> DATA SHOWN:
- - - - - - -
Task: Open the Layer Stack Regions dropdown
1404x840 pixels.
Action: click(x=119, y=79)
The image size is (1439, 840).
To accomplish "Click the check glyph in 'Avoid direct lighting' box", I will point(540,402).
- - - - - - -
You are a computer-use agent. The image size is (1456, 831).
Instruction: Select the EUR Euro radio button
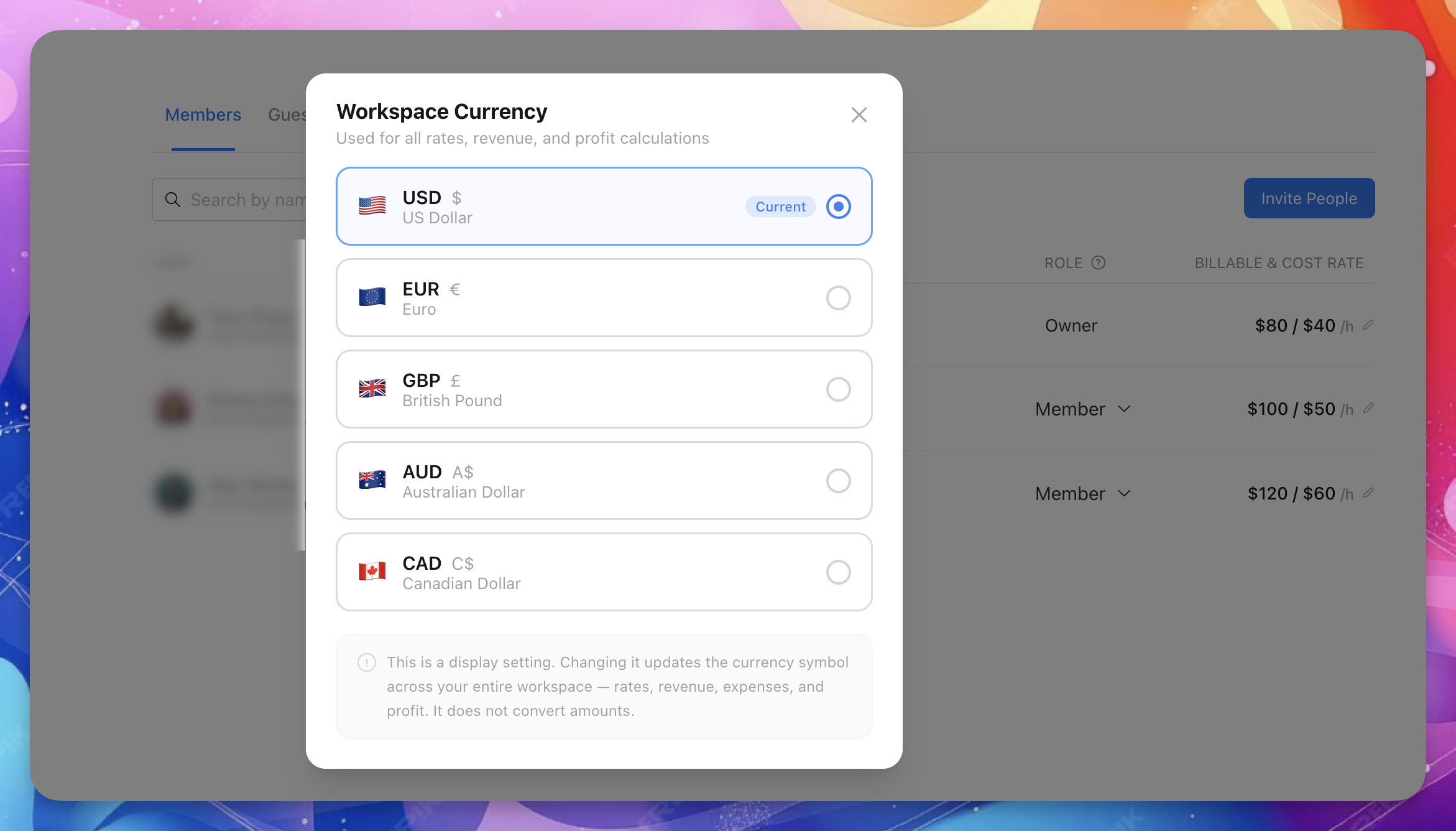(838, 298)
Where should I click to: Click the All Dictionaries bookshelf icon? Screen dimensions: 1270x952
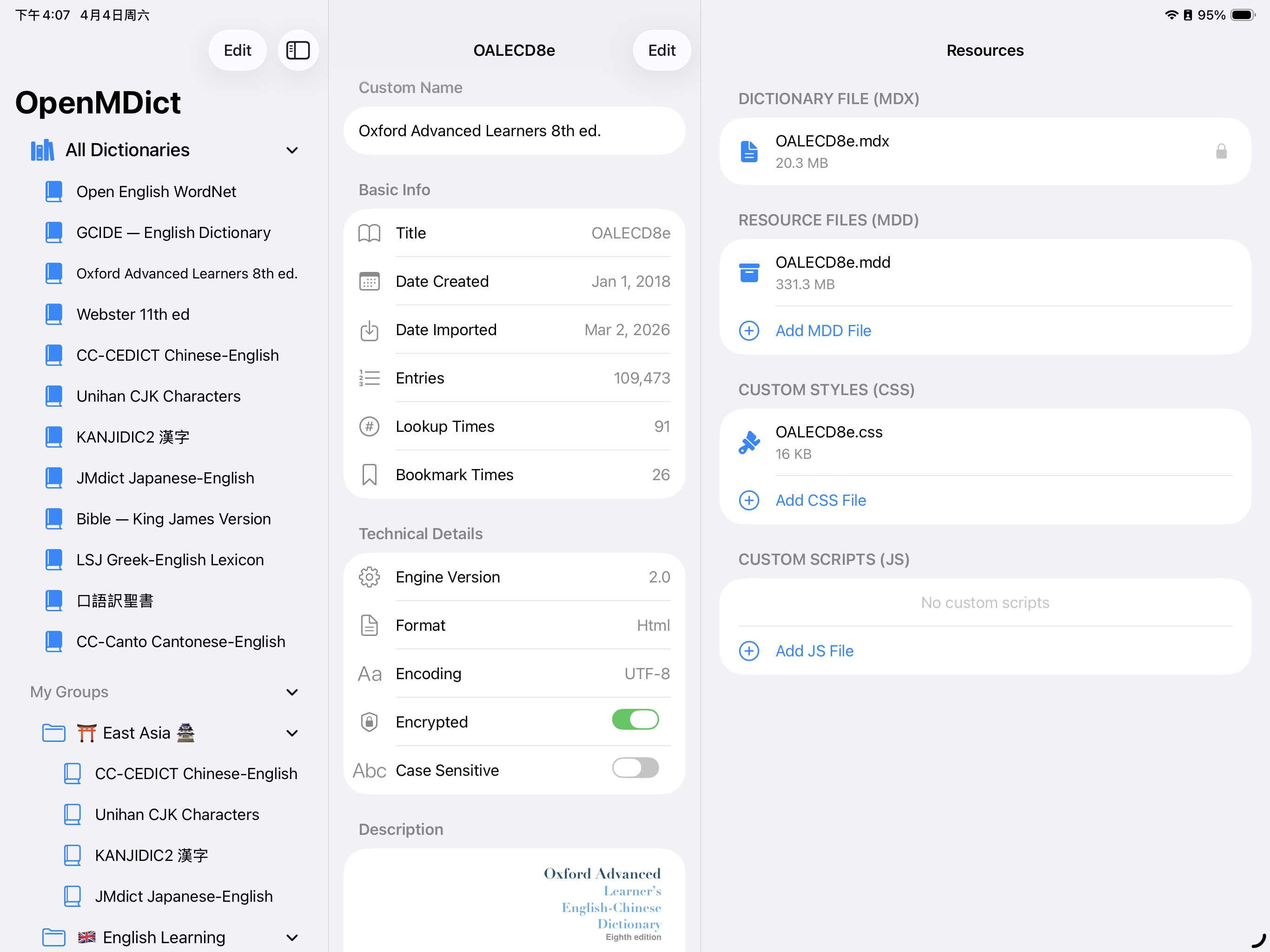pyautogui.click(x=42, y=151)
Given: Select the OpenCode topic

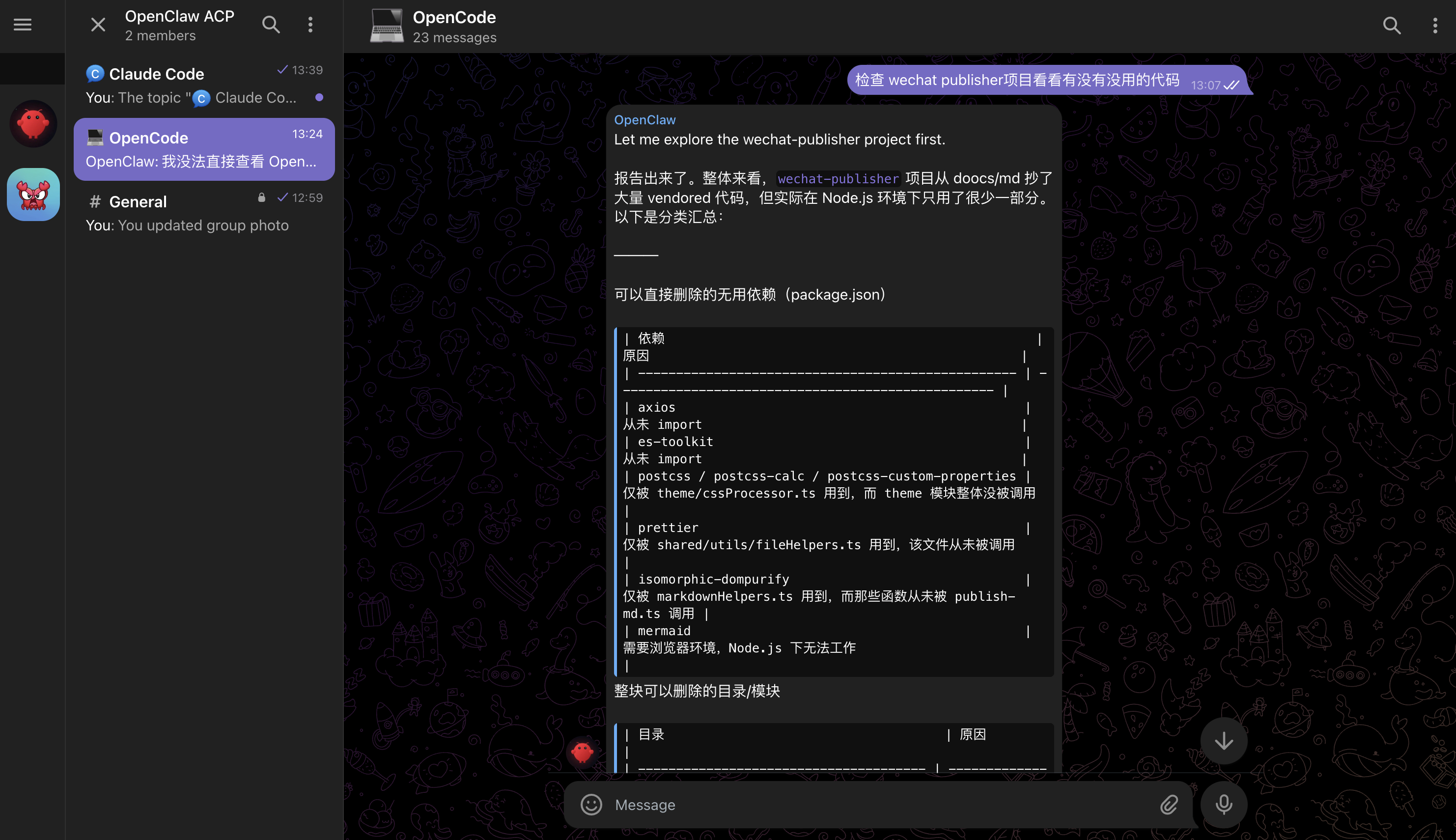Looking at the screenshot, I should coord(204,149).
- - - - - - -
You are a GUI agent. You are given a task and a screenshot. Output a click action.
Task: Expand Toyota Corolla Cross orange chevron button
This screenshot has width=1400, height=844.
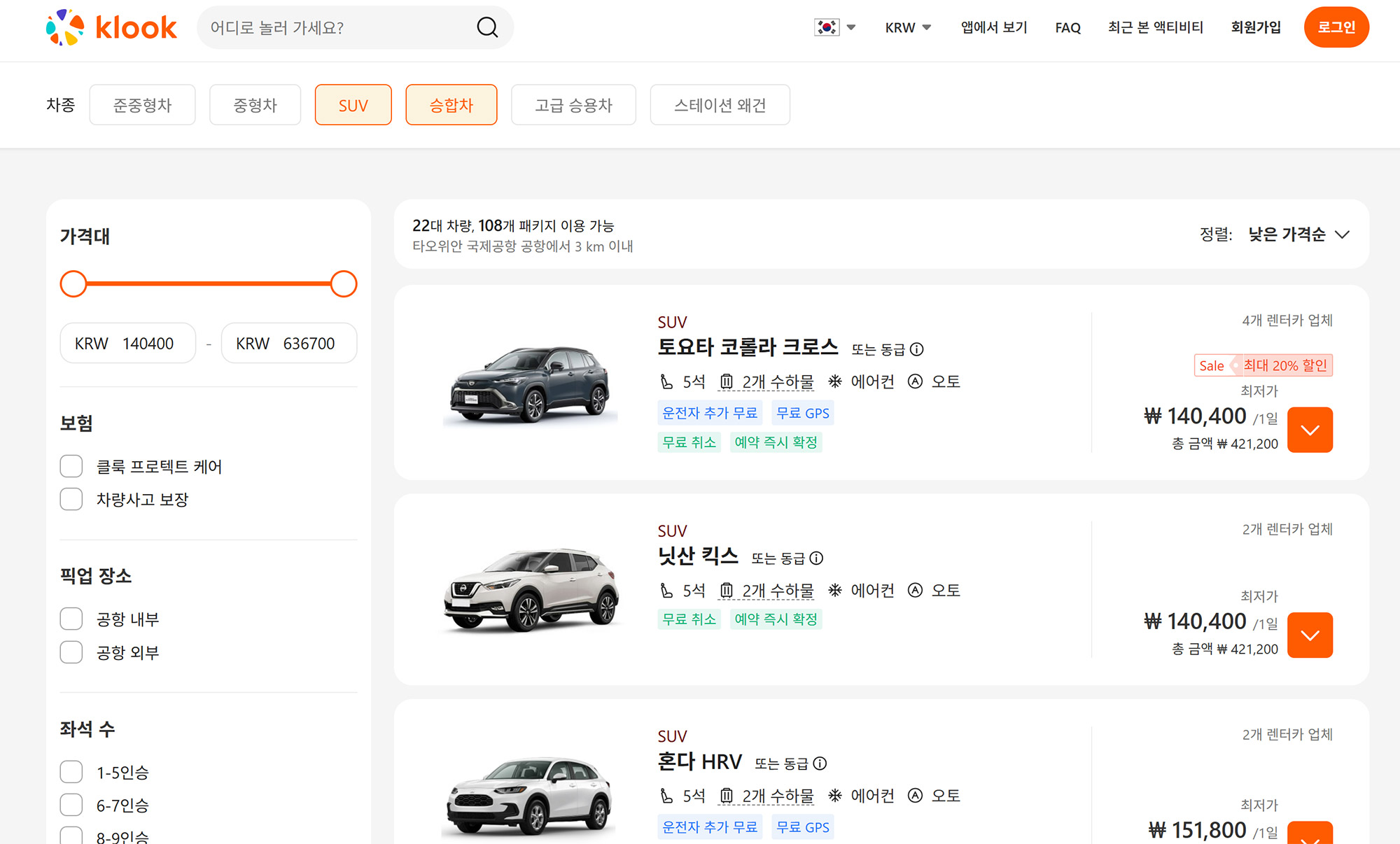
- - - - - - -
> DIRECTIONS FOR THIS TASK:
Each line in the data that holds the string "agent" must be returned.

> SOLVED PROBLEM:
You are a computer-use agent. The image size is (1456, 831).
You are a GUI agent. You are given a task and a screenshot. Output a click action.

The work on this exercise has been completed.